## Work order
Please quote exactly the opening lines of the data, from the first line to the one where "You are a computer-use agent. Image" appears.

## Exercise data
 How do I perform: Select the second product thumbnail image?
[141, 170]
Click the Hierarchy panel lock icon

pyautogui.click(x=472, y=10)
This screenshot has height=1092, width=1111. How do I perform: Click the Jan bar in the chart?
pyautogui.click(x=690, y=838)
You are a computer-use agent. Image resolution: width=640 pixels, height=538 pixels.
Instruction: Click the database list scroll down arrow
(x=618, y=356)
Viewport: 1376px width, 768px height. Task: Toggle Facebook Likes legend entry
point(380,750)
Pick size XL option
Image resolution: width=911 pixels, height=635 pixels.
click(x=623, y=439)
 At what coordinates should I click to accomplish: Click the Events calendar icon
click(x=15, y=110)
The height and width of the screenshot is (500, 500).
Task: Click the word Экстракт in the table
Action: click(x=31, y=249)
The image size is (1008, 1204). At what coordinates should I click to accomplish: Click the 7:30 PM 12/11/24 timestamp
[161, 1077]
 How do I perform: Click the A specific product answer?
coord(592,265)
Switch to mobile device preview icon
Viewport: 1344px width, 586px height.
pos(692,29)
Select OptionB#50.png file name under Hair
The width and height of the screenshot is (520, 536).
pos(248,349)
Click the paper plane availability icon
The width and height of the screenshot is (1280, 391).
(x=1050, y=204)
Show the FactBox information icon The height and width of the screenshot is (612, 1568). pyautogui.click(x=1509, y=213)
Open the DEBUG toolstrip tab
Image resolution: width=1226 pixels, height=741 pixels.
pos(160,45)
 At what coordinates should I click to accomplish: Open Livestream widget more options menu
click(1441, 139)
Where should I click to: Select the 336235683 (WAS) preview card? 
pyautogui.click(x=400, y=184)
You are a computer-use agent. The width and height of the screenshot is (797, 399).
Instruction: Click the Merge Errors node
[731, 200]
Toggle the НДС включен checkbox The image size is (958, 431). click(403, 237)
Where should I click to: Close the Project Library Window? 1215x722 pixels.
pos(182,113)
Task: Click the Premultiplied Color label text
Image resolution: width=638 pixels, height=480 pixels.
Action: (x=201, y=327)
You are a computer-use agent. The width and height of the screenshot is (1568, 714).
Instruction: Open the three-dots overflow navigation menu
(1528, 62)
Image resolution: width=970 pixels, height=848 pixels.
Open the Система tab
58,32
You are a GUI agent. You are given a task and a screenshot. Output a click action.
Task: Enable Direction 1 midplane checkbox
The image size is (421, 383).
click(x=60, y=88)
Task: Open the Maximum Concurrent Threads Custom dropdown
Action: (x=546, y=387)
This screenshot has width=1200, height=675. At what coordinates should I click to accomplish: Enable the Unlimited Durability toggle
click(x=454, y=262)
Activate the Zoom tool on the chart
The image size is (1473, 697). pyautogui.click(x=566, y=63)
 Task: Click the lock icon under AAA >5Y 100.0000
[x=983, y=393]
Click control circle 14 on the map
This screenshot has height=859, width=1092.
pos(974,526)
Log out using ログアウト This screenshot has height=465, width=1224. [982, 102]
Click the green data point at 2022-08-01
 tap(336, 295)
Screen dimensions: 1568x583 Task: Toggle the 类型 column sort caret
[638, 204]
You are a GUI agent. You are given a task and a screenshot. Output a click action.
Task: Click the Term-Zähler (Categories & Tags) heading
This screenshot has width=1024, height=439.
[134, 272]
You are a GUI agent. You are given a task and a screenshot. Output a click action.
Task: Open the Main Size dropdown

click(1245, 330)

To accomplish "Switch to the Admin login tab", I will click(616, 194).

## Written response
 How do I perform: Select the second product thumbnail image?
[141, 170]
Click the Hierarchy panel lock icon

pyautogui.click(x=472, y=10)
This screenshot has height=1092, width=1111. How do I perform: Click the Jan bar in the chart?
pyautogui.click(x=690, y=838)
You are a computer-use agent. Image resolution: width=640 pixels, height=538 pixels.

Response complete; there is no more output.